The ABC company has been in business for over 40years. Sales has been consistent for the last 10 years at $2.1m annually. In addition, the Gross margin has been consistent at 60%. Costs were all consistent- Warehouse costs $250,000, Transportation $150,000, ICC, $150,000 and Other Costs $400,000, Combined Taxes and Interest at $100,000. The Assets were: Current-$120,000, Fixed Assets $380,000 and Liabilities were Current $60,000, Long Term $240,000. Last year the company made a number of changes in the distribution of the product to their customers. This included adding a warehouse and eliminating some 3rd party warehousing.

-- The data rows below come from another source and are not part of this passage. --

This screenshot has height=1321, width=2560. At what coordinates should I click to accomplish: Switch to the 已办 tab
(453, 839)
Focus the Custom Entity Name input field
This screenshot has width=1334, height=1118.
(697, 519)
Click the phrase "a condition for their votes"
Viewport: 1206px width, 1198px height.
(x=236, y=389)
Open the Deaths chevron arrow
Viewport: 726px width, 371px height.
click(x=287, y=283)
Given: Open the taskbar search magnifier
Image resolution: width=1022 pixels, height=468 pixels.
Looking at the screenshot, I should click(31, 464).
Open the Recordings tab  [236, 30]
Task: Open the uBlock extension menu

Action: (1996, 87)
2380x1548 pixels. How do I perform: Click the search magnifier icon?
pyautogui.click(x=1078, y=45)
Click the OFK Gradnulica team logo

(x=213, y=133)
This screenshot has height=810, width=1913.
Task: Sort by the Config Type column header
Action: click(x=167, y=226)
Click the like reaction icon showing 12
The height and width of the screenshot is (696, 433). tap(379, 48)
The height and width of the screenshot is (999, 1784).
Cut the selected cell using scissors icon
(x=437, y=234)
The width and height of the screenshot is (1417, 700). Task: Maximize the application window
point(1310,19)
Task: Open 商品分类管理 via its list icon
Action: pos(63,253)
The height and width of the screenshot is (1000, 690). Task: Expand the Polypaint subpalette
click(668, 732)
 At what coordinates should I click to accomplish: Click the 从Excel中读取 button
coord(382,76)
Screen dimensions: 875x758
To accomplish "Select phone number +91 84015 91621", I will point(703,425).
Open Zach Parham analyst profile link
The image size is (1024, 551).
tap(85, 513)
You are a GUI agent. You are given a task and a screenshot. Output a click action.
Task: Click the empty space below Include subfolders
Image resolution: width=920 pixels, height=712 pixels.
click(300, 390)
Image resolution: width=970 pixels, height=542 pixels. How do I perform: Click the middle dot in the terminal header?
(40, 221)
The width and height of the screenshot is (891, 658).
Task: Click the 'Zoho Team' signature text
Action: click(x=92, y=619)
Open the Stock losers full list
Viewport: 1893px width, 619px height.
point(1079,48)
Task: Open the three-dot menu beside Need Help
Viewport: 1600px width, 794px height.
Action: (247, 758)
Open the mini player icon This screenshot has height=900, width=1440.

Here is the email you received from the accountant:
Greetings,
I'm very busy with tax season but here is some information you will need: Sales this last year were $2,200,000 and COGS were $857,000. The sale of our Cincinnati warehouse increased LT assets by $100,000 to $480,000 and new warehouse costs are $328,000. The reduction mileage and delivery times to the customers decreased our transportation costs to $100,000. Inventory carrying costs grew to $170,000. Other costs to the organization grew to $440,000. Combined Taxes and Interest were same at $100,000. I haven't had a chance to check the profit levels. Current Assets grew to $152,000 but so did Current Liabilities to $85,000. The purchase of the asset resulted in Long Term Liabilities increasing to $330,000. Anyways very busy got to go.
Saheed
You have been tasked by the owner to do a SPM analysis of this change and determine whether or not it was successful. What ratios and margins should be considered?